Builder-time canned validation

The canned value is parsed against the schema at .outputFallback({...}) time — throws TypeError immediately on misconfig. Surfaces in CI / dev, not at 3am when the fallback engages.

Fail-open vs fail-closed

With canned → agent NEVER throws on output failure (fail-open)
Without canned → fallback errors propagate to caller (fail-closed)

Consumer chooses.

3. resumeOnError — mid-run failure recovery

When agent.run() throws on a recoverable error mid-iteration, you get back a RunCheckpointError carrying a JSON-serializable checkpoint of the conversation history at the last completed iteration boundary. Persist it anywhere; resume later.
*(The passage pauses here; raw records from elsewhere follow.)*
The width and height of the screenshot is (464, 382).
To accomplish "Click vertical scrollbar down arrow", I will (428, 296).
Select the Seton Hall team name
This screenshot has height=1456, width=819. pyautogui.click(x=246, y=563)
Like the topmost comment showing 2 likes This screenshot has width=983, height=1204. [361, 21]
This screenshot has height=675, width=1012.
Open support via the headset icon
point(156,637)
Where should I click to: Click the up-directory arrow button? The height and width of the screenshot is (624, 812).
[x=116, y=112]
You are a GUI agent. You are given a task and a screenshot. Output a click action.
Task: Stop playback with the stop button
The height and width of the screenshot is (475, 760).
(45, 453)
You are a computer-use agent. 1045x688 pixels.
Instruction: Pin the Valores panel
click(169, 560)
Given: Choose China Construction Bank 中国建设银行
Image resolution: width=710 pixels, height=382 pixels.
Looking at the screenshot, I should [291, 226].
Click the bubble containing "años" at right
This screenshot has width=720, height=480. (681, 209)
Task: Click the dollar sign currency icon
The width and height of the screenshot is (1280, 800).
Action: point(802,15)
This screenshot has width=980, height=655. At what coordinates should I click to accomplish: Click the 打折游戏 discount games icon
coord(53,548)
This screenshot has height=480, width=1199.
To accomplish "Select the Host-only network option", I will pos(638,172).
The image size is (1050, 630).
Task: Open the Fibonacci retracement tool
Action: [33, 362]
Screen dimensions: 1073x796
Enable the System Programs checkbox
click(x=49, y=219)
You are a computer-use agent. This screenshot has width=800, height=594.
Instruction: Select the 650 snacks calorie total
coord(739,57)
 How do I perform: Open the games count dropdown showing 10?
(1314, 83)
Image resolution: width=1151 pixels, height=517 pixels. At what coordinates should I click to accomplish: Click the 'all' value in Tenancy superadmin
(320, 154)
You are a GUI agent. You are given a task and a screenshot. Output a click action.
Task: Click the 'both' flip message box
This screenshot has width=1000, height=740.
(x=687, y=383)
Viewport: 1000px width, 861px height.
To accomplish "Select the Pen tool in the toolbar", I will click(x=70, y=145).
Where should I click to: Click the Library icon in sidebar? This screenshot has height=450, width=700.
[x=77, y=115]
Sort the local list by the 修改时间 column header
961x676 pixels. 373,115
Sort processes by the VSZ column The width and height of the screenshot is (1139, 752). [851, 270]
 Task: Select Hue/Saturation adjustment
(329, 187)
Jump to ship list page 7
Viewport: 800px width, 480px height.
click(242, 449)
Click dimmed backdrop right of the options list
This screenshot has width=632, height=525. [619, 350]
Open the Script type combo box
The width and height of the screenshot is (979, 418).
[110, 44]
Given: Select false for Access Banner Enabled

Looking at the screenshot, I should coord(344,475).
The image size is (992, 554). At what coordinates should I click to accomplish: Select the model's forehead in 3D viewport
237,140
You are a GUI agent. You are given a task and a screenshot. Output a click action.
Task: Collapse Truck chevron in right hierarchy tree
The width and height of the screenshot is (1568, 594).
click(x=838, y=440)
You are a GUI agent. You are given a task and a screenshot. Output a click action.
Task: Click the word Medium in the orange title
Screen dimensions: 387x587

import { Agent, RunCheckpointError } from 'agentfootprint';

try {
  const result = await agent.run({ message: 'long task' });
} catch (err) {
  if (err instanceof RunCheckpointError) {
    // Persist anywhere — Redis, Postgres, S3, queue, file.
    await checkpointStore.put(sessionId, err.checkpoint);

    // hours / restart / new process / next deploy later:
    const checkpoint = await checkpointStore.get(sessionId);
    const result = await agent.resumeOnError(checkpoint);
  } else {
    throw err; // not recoverable — propagate
  }
}

`AgentRunCheckpoint` shape (JSON-serializable, stable)

Field	Type	Purpose
`version`	`1` (literal)	Forward-compat guard
`runId`	`string`	Original runId — observability correlation
`history`	`LLMMessage[]`	Conversation at last completed iteration
`lastCompletedIteration`	`number`	Where to resume from
`originalInput`	`{ message: string }`	User’s original ask
`checkpointedAt`	`number` (ms)	Wall clock when captured
`failurePoint?`	`{ iteration, phase }`	Where the failure happened (oncall triage)

Failure-phase classifier

RunCheckpointError.checkpoint.failurePoint.phase is one of 'llm' | 'tool' | 'iteration' | 'unknown'. Recognizes CircuitOpenError (v2.10.0), AnthropicError, OpenAIError, BedrockError. Goes straight into oncall postmortems — “how often did we lose runs to LLM phase failures last week?”

Tradeoffs (be honest)

✅ Survives process restart (JSON-serializable, tiny payload — typically <1 KB)
✅ Works with any LLM provider — replay starts from history
✅ No footprintjs core changes
⚠️ Loses mid-iteration partial state (acceptable — iterations are atomic)
⚠️ Tools inside the failed iteration re-execute on resume. For idempotent tools (read-only DB queries) this is fine; for non-idempotent tools (charge card, send email) consumers MUST add their own idempotency keys. v2.10.3+ may add toolCallId-based dedup.

Composing all three

The three primitives stack naturally — different layer of the failure stack:

import { Agent, RunCheckpointError } from 'agentfootprint';
import { anthropic, openai } from 'agentfootprint/llm-providers';
import { withCircuitBreaker, withFallback } from 'agentfootprint/resilience';
import { z } from 'zod';

// Layer 1: provider — circuit-breaker + multi-vendor fallback
const provider = withFallback(
  withCircuitBreaker(anthropic({ apiKey })),
  withCircuitBreaker(openai({ apiKey })),
);

// Layer 2: agent — output-schema + canned safety-net
const agent = Agent.create({ provider, model: 'claude-3-5-sonnet' })
  .system('You decide refund amounts.')
  .outputSchema(z.object({ amount: z.number(), reason: z.string() }))
  .outputFallback({
    fallback: async () => ({ amount: 0, reason: 'manual review' }),
    canned:   { amount: 0, reason: 'unable to process' },
  })
  .build();

// Layer 3: caller — fault-tolerant resume from checkpoint
async function processRefund(message: string, sessionId: string) {
  try {
    return await agent.runTyped({ message });
  } catch (err) {
    if (err instanceof RunCheckpointError) {
      await checkpointStore.put(sessionId, err.checkpoint);
      throw err; // queue picks up, retries with resumeOnError
    }
    throw err;
  }
}

// Worker that drains the queue (separate process, fresh container, hours later)
async function resumeWorker(sessionId: string) {
  const checkpoint = await checkpointStore.get(sessionId);
  return await agent.resumeOnError(checkpoint);
}

Three primitives, three failure modes, one substrate.